TASK BRIEF
Extract each line from the entries below that has the string "This" in it.

──────────────────────────────

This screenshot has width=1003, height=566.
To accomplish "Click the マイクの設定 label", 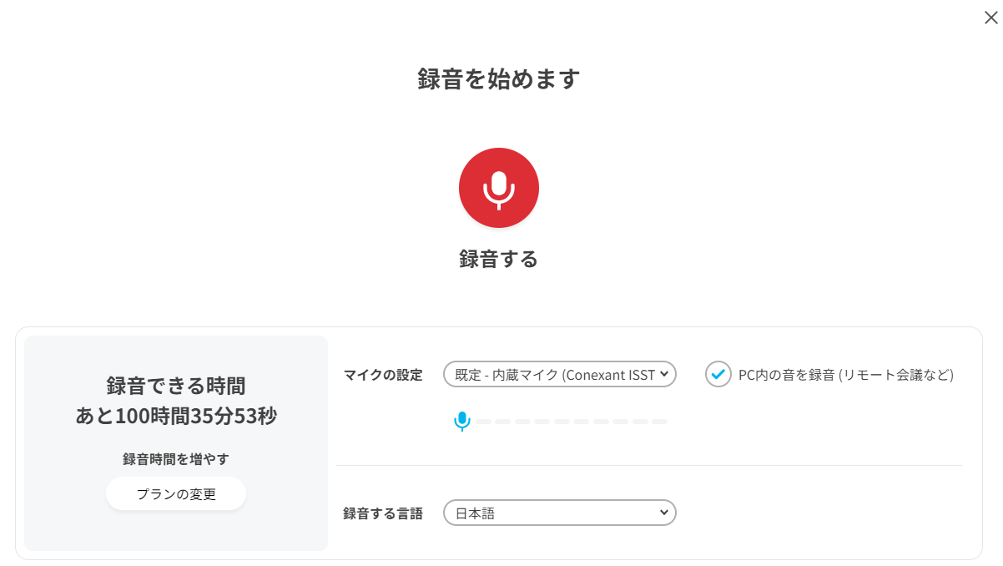I will point(383,375).
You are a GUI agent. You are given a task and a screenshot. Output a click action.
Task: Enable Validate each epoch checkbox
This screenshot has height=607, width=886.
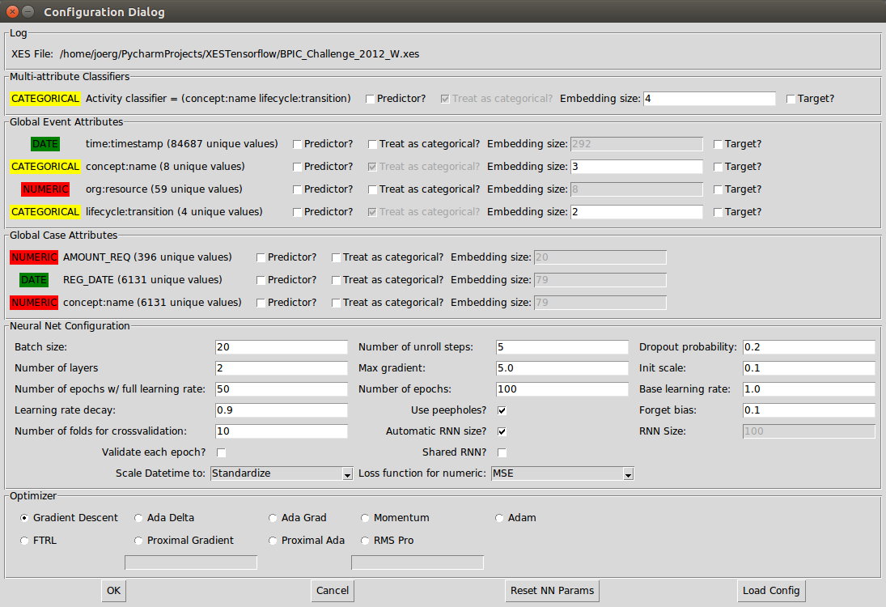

──────────────────────────────

OUTPUT OF THE TASK
This screenshot has width=1003, height=566.
This screenshot has height=607, width=886.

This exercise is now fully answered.